L’entrebâillement de la porte se transforme en gouffre béant qui laisse surgir Daire. J’me prends le coin du battant dans l’épaule mais suis trop occupée à dévisager la rouquine pour tenir compte de la douleur.
Son visage.
Là où auparavant la peau était constellée de myriades de petites taches de rousseurs, il n’y a plus que des ecchymoses. Toutes irrégulières, variant entre le violet soutenu et le jaune s’estompant. Au milieu de cette affreuse palette je ne reconnais que ses yeux d’orage en train de me balancer des éclairs à bout portant. Ca m’fout un sale coup au cœur. Un sursaut rageur propre à ceux d’une tribu dont un membre a été blessé.
L’espace d’une seconde je suis tentée de la prendre dans mes bras en lui demandant le nom de l’enfoiré responsable pour aller l’immoler.
Une seconde seulement.
Parce que Daire est pas ici pour recoller les morceaux de notre amitié bancale ou pour se plaindre. De toute façon ça doit certainement être déjà trop tard : tout s’est cassé la gueule en ne laissant que des miettes. J’ai l’impression qu’il faudrait une vie entière pour ne serait-ce que retrouver tous les éclats.
Ce qui s’confirme à partir du moment où elle ouvre la bouche.
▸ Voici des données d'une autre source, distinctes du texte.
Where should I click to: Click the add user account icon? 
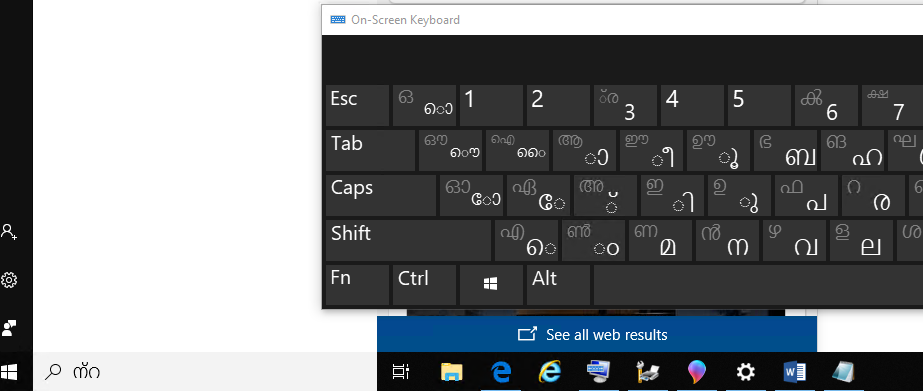[9, 231]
Je blêmis en recevant ses syllabes en pleine face. Cherche à accuser le coup en m’occupant à verrouiller la porte dans mon dos, mais mes mains tremblent sensiblement. Sous mon crâne c’est le désert, y a qu’un chiffre qui s’y affiche en prenant de plus en plus de place. Huit ans. Avec mes conneries Sam se retrouve huit ans en cage.
J’ai envie de dégueuler. Hurler. M’arracher les yeux, sombrer, m’effacer. Oublier.
Faites qu’elle me cogne suffisamment fort pour que j’perde la mémoire.
Et surtout : j’me tais. Y a rien qui sort. J’suis là, en face d’une amie – ancienne amie vraisemblablement – infoutue de sortir une seule phrase pour ma défense. Elle sait. Bon Dieu de merde elle sait !
Et moi ça m'étonne pas vraiment. Entre les deux irlandais ça a tout de suite pris, il fallait être aveugle – ou eux-mêmes – pour pas l’voir. C’était évident que Daire allait être la première au courant. La plus touchée par l’absence de Samih.
Ça s’entend derrière chaque parole qu’elle prononce. Elles sont persiflées et m’atteignent, corrosives. Ça se perçoit à ses poings gainés. Aux jointures blanchies. A force, j’ai appris à reconnaître les signes et à m’esquiver vite fait bien fait avant l’début des hostilités.
Normalement.
Mais là y a trop de frustration. De rancœur et d’colère –surtout de la colère. Si elle avait été là pour l’aider à m’gérer ça s’serait pas passé comme ça ! Si elle m’avait pas laissé dans un coin en fermant les yeux et en imaginant que ça m’passerait ! Qu’il fallait pas chialer pour trois côtes cassées et que elle, la grande anarchiste, elle avait déjà encaissé bien pire !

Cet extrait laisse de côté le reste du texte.